Die klassischen Elektroden aus Metall sind zwar dünn, dennoch können sie die Beweglichkeit einschränken – abhängig davon, in welches Gewebe sie eingesetzt werden. Durch mechanische Belastung können Elektroden brechen, auch besteht immer die Gefahr einer Abstoßung. All diese Probleme lösen die Forscher mit einem speziell entwickelten, injizierbaren Gel. Das enthält neben Monomeren mehrere Enzyme.
Zusammen mit körpereigenen Stoffen, der im Wissenschaftsmagazin Science erwähnten Glukose (Anhang PDF), entsteht aus dem nichtleitenden Gel ein leitfähiges Polymer. Das wird vom Organismus nicht als Fremdkörper erkannt, es bildet sich kein Narbengewebe.
Polymere sind schon länger Hoffnungsträger
Die grundlegende Idee, aus einem injizierten Gel im Organismus ein leitfähiges Polymer zu erzeugen, ist nicht neu. Das Team um Magnus Berggren von Laboratory of Organic Electronics der Universität Linköping, das das neue Gel entwickelte, forscht seit Jahren daran. In Pflanzen erzielten die Forscher bereits 2015 einen ähnlichen Erfolg. Tierische Zellen sind allerdings komplizierter als Pflanzenzellen mit ihrer relativ steifen Membran.
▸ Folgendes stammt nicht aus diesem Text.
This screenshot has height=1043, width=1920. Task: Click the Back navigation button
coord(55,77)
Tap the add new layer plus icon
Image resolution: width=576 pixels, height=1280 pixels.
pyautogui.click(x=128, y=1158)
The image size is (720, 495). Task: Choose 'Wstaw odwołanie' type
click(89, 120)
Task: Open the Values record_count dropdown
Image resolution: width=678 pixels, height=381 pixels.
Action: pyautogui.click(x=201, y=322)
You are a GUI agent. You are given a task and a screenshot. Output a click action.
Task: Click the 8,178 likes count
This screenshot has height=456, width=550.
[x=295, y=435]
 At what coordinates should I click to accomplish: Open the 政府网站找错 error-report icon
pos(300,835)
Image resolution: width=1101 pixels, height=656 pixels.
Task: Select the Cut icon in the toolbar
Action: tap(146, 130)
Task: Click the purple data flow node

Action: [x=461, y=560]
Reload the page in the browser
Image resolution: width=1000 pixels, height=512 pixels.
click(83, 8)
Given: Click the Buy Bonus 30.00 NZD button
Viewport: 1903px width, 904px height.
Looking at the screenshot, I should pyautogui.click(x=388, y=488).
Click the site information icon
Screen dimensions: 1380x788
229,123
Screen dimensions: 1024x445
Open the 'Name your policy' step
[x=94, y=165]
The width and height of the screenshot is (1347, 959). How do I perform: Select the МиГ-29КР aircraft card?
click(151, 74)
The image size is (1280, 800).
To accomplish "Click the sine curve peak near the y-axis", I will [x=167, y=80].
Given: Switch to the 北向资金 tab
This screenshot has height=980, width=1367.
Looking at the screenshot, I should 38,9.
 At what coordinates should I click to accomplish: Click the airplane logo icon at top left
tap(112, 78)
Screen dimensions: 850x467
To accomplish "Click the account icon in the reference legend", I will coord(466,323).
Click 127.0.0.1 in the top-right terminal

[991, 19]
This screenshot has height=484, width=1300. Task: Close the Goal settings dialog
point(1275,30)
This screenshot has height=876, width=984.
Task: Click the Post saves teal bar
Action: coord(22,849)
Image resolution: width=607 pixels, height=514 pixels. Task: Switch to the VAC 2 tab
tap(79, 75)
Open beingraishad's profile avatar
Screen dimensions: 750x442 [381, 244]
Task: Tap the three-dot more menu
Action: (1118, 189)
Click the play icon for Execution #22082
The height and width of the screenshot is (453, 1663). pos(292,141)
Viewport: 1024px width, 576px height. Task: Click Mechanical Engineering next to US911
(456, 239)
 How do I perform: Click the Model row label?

Ohne Energiezufuhr von außen gelang die Polymerisation hier bislang nicht. Der Schlüssel zum Erfolg war ein Monomer namens ETE-COONa und die passende Enzymmischung. Die muss je nach Zielgewebe abgestimmt werden, damit sie in den dortigen Gegebenheiten funktioniert. Getestet haben die Forscher das Gel nicht nur an Zellproben, sondern auch an lebenden Blutegeln und Zebrafischen. Letzteren injizierten sie das Gel in Hirn, Herzmuskel und Schwanzflosse – die Fische lebten ohne Einschränkungen weiter.
Wie kommt das Gel an sein Ziel?
In ihren Experimenten mit Zebrafischen haben die Forscher das Gel mittels feiner Glasnadeln an die gewünschte Stelle gespritzt. Es wurden die Auswirkungen auf den Organismus erforscht und überprüft, ob die Polymerisation wie erwartet erfolgte.
Die Leitfähigkeit des entstandenen Polymers wurde bei den Blutegeln getestet. Die wurden vorher präpariert, mit dem Gel wurde ein Kontakt zwischen einer Elektrode und dem Nerv eines Muskels hergestellt. An der über die Elektrode ausgelösten Bewegung ließ sich zeigen, dass das Polymer wie erwartet funktionierte.
Mehr als ein einfacher Leiter ist bisher allerdings schwierig zu realisieren, da das Gel an der passenden Stelle im Organismus injiziert werden muss. Entsprechend darf der Doktorand Hanne Biesmans die Pressemeldung der Universität mit den Worten beschließen: "Wir haben noch immer eine Reihe von Problemen zu lösen".